ビルの6階から35階はオフィス、37階から46階は住居、47階から52階はホテルになっているとか。都心の一等地の高層マンションには、どんな人が入居しているのでしょうね。
ちなみに、店舗は1階から4階部分とガーデンハウスにありました。階段を上って2階の入り口から入ります。
広いロビーに、ドラえもんにクリソツな人形が…。
これは、トラのもんと言って、22世紀のトウキョーからタイムマシンに乗って来たネコ型ビジネスロボットらしい。地名が虎ノ門だから、トラ型ロボットでいいのではないかと、ツッコミを入れたくなりました。もっとも、トラがロビーに野放しになっているのは支障があるかもしれないと思って歩いて行くと、屋外に広々とした芝生のスペースが…。
八つの言語の文字からなる「白い大仏」?
そこに、巨大なモニュメントが異彩を放っておりまする。

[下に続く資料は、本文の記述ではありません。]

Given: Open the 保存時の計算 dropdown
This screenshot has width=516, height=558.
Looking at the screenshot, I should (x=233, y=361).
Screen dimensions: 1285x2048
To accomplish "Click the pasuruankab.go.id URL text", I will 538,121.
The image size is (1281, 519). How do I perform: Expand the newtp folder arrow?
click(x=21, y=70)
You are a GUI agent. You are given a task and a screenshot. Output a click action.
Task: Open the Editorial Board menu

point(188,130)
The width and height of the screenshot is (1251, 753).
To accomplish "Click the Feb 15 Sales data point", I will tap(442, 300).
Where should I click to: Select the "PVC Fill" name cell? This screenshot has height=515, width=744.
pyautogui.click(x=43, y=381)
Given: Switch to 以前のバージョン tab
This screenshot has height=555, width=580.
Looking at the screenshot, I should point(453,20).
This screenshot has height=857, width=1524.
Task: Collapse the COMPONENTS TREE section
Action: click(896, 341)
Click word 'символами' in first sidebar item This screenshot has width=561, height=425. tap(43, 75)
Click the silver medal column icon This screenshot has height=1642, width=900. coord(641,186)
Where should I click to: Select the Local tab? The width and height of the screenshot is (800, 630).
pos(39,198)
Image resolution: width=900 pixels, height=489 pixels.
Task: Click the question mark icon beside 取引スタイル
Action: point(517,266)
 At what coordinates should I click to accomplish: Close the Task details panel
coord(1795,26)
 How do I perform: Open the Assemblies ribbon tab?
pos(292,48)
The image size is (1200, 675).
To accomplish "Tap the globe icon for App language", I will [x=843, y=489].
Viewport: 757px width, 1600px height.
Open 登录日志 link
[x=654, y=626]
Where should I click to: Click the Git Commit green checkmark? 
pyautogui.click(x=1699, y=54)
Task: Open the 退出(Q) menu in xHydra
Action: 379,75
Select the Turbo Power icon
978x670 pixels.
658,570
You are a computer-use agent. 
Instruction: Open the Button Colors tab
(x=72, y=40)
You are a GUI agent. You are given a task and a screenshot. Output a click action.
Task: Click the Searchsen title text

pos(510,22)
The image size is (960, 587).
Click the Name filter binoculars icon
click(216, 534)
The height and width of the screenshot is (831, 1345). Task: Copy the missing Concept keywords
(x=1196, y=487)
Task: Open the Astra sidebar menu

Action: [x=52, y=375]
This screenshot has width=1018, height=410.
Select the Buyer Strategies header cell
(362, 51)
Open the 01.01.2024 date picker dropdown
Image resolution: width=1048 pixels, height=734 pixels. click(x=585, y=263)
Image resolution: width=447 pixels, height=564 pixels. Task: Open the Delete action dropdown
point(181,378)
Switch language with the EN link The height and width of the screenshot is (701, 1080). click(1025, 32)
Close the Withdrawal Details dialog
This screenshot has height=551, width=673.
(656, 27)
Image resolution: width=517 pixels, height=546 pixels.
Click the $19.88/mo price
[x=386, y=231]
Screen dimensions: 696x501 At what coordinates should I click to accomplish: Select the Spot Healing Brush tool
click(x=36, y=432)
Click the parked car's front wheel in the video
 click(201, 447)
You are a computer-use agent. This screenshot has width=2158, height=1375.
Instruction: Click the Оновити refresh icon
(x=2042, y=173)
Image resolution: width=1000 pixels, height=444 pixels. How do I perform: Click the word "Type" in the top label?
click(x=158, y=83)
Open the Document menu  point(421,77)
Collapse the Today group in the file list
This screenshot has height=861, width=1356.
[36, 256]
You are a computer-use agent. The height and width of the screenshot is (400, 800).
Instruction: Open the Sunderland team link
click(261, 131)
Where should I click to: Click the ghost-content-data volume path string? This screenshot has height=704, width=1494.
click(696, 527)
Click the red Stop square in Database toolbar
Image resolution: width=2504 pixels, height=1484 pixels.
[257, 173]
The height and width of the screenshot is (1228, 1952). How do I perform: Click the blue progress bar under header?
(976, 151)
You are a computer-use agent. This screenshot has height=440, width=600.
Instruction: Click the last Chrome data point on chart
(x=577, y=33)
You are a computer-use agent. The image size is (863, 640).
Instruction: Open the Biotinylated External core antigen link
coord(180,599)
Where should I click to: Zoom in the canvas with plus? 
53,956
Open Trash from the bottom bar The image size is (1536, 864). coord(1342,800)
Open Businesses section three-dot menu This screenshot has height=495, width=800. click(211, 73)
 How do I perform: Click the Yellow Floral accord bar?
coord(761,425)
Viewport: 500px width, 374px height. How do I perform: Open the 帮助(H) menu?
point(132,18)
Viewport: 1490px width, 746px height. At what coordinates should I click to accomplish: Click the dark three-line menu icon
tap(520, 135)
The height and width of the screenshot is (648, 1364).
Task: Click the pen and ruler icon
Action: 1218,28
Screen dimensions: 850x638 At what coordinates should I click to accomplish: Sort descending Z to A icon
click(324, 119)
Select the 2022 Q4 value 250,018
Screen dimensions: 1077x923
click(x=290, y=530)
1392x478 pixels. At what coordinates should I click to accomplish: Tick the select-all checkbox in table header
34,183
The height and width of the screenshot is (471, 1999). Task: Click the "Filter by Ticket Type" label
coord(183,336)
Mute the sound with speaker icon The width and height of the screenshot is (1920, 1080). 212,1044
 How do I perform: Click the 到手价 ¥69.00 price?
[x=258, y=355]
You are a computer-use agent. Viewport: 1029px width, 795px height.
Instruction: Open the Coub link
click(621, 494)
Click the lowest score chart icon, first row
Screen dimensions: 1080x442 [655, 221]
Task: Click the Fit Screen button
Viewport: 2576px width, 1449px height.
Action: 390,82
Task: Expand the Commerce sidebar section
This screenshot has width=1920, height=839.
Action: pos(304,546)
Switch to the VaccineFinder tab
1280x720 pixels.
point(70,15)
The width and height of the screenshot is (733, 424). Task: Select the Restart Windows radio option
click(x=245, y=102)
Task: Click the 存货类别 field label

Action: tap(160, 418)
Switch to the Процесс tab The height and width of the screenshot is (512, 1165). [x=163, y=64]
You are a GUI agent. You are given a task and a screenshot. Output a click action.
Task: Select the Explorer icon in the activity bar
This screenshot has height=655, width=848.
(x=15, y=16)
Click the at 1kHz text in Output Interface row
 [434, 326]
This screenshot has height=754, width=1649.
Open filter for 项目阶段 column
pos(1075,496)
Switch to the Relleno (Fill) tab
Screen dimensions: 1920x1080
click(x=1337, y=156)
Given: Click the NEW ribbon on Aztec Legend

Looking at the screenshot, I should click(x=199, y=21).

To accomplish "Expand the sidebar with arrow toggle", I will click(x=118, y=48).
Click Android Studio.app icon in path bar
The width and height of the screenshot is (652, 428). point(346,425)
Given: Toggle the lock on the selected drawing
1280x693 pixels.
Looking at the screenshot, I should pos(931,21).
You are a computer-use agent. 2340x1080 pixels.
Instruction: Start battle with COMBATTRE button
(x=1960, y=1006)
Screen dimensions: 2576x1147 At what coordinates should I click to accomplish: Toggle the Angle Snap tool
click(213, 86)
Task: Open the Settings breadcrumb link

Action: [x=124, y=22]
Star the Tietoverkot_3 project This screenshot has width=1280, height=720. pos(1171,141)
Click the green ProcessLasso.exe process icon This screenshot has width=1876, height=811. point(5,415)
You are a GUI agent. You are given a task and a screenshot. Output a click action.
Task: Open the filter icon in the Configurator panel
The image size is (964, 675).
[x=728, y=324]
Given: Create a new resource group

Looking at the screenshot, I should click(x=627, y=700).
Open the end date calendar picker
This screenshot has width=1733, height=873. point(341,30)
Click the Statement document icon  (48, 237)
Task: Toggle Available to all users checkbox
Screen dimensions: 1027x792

一見すると、「白い鎌倉の大仏」のようにも見えまする。
これは、ジャウメ・プレンサという芸術家の作った作品で、「八つの言語の文字が、膝をかかえて座る人間をかたどっている」とのこと。
下から見上げると、漢字やアルファベットをはじめ、色々な文字があるのがわかりますね。解説文にあるように、「文字はそれぞれの文化を映し出すものであり、我々の文化の多様性を表現している」というフレーズは納得できました。
それにしても、この文字人間が虎ノ門ヒルズに向かい合っているのは何か意味深ですな。ビルの中には、国際会議場もあり、グローバルな文化の発信地としての機能を虎ノ門が担おうとしているのかと…。
広い芝生広場でお弁当を食べたり、大の字になって居眠りしたりする人もいて、ピクニック気分が味わえるのもいいですね。
虎ノ門ヒルズから出ると新橋の街の景観も大きく変わっていました。昔は、こんな広い通りがなかったと思ったら、道路を拡張整備中なのですね。
これは、新虎通りと呼ばれ、東京の新しいシンボルストリートになりつつあるらしい。確かに、これから歩道や緑あふれる並木が整備されたら、とても美しい景観になると思いました。